Posted October 13, 2025 by Joey
#devlog #postmortem #game development #jam retrospective #Spooktober #Visual Novel
Hey, Joey here.
This is part 1 of my postmortem devlog, focusing on the pre-jam planning phase. Part 2 will be the jam itself, and part 3 will be the post-jam phase, from the end of the jam to writing these devlogs.
My roles in this project were the project lead, writer, and programmer. In this post, I go into thorough detail on everything leading up to the jam, and give insight on my thoughts as well.
This was made to give both an understanding of the work, and insight on what it's like, participating in a big game jam like this.
Around Aug 10 is when I decided to participate in the Spooktober jam.
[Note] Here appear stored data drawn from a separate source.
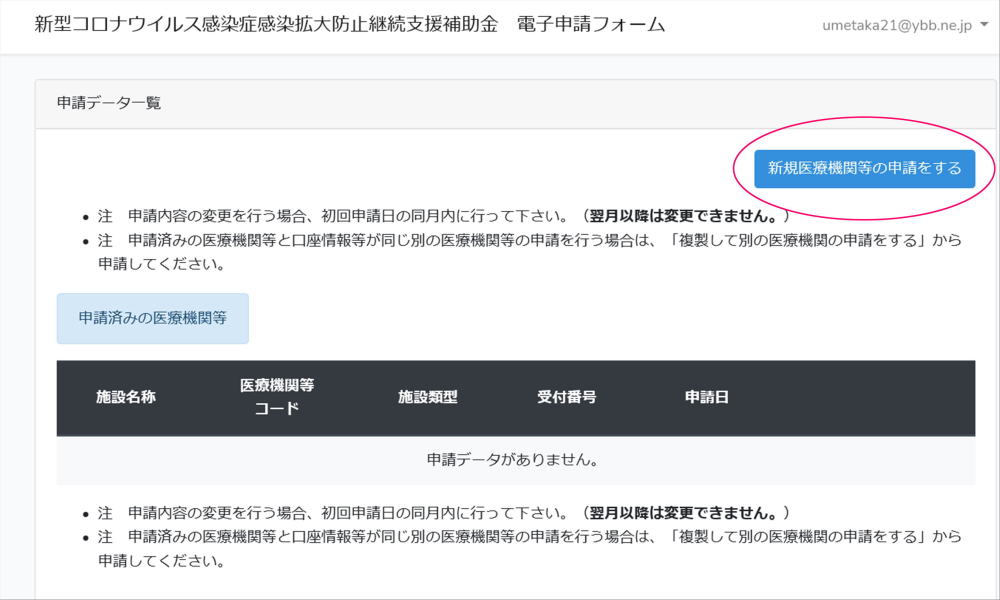This screenshot has height=600, width=1000.
Task: Click the bold 翌月以降は変更できません warning below the table
Action: coord(685,513)
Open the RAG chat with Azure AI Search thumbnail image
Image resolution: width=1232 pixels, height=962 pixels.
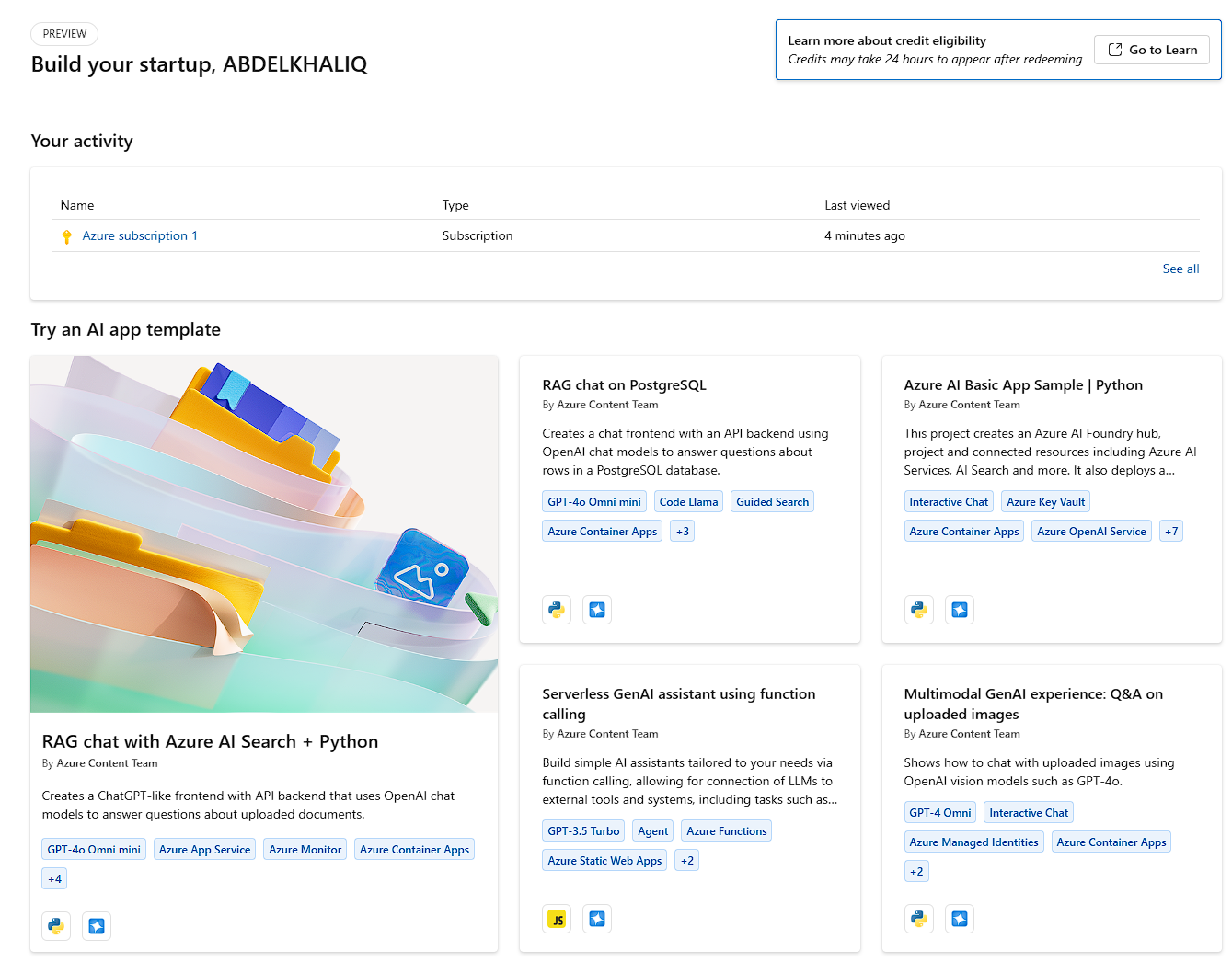point(264,533)
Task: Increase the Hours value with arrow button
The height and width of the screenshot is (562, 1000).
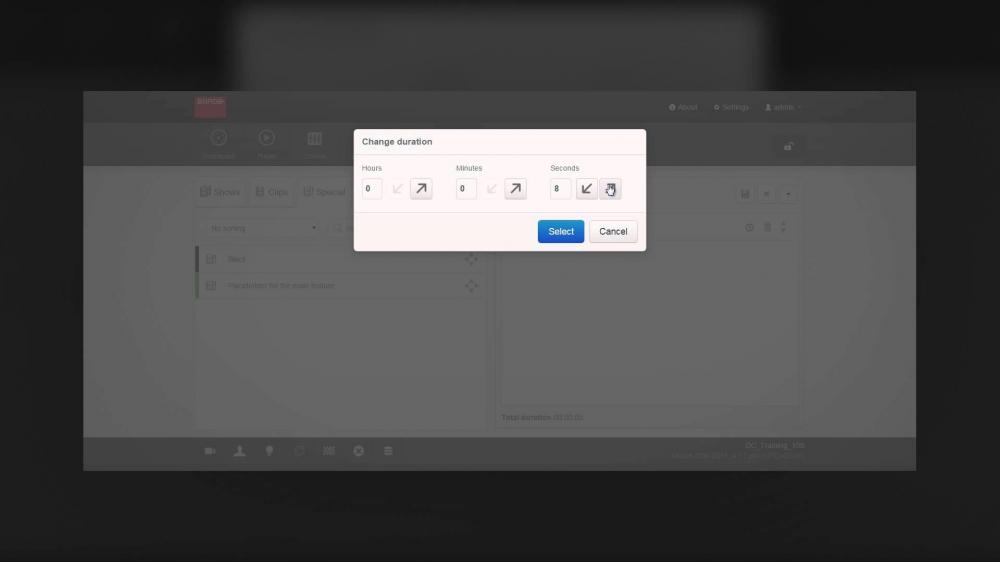Action: coord(421,188)
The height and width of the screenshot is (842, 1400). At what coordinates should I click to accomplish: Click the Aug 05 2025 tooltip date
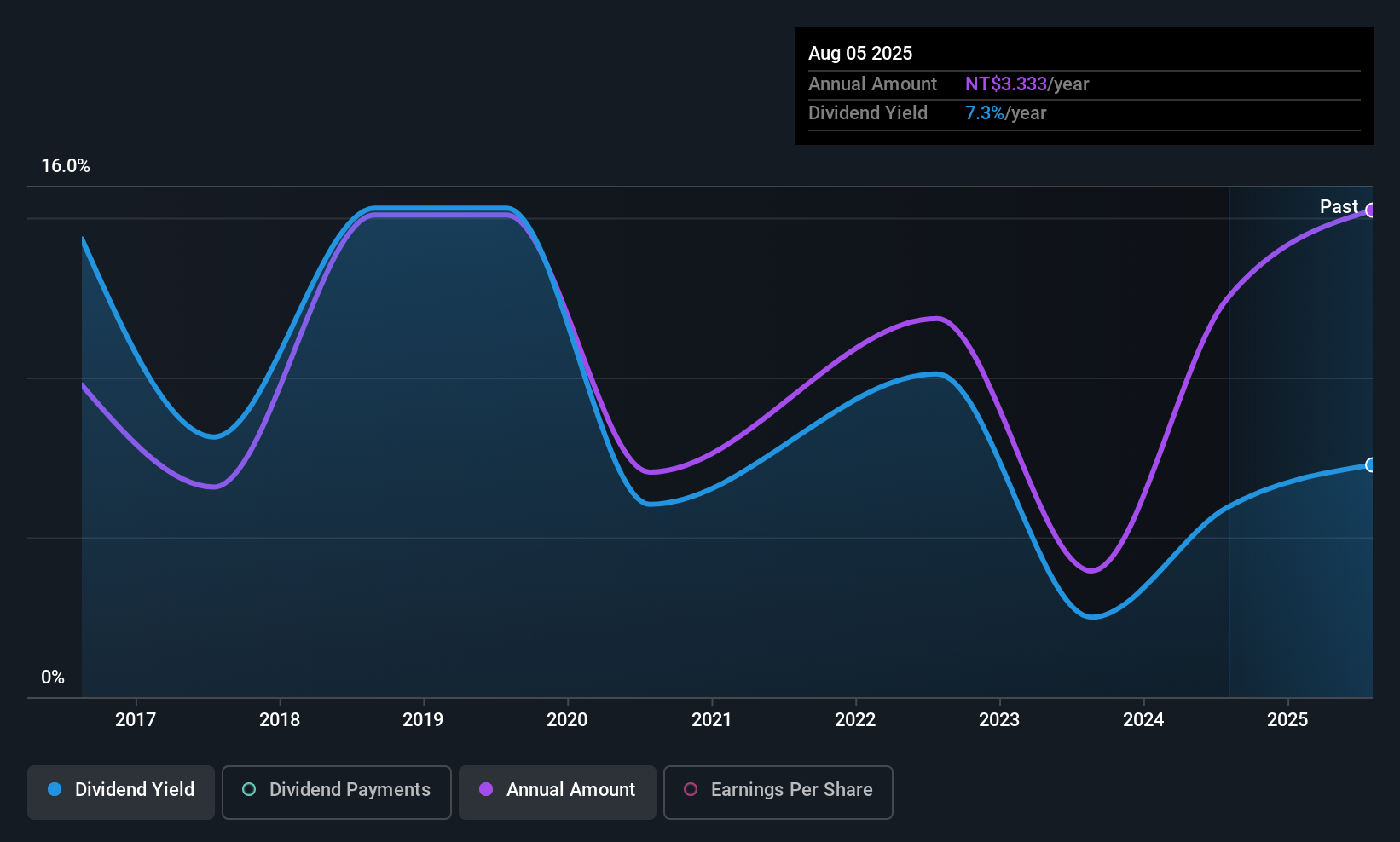(x=860, y=54)
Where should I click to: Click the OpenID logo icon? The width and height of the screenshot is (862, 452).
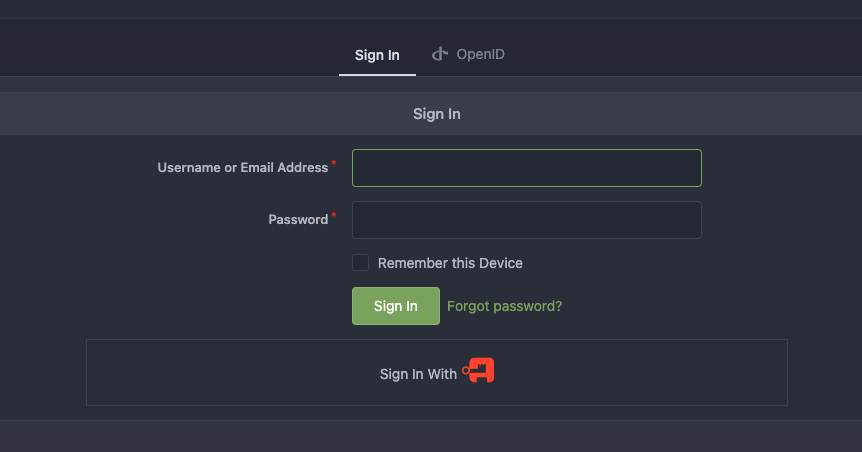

I was looking at jams that had a lot of people, and I could focus on writing without having to do much else, and decided on this one.
I wanted to put my next project in front of the largest amount of people possible for two main reasons: I've never gotten much feedback on my writing, and I wanted anyone to see if anyone would like my writing and follow, so in the future I can publish what I write to a guaranteed audience, without needing a jam for visibility.
The reality of how that went, will be in the post-jam section.
I recently started writing on June 1st, but I had only done Touhou Project fanfiction writing, including a 6.2k word VN, and an unpublished, unedited story that is about 20k words. It's crazy to think that I went from a short VN like that to the 17k words in this one.
I don't plan on linking back to my fan stuff, but as a bonus to those who are reading this, you can look up AzureBurn49 if you're curious, that's the name I wrote it under.
I always found it easier to use already-existing characters, but for the sake of being a better writer, I had to be more original and used this jam to force myself to make my own characters, which ended up working out very well, I'm comfortable with it now, it just feels normal. I don't even want to do fanfiction anymore.
The bulk of the brainstorming happened on Aug 12. I was on a trip, and did most of my brainstorming at a local park in that area on my phone.
For some reason I tend to brainstorm and generate ideas best on my phone, not on my computer. The computer works better for structured writing.
The main reason, is that I like to walk while thinking and generating ideas, the phone lets me stay mobile, though it comes at the cost of making a lot of typos thanks to my fat fingers.
I don't like physically writing because it's slow, my handwriting is bad, and I like to be able to go back and write in earlier parts of the text. If I could grab and move words in a notebook, I would write physically, but unfortunately that isn't the reality.
I'll try to walk through my brainstorming thought process as best I can below. It's going to get dense, prepare yourself.
When thinking about the game, the first thing my minded drifted to was Corpse Party. Never played it but watched Youtubers play it 5+ years ago. What I like about it, is the environment and isolation from the outside, with looming possibility of death at every moment. I think that carried over into my game pretty well.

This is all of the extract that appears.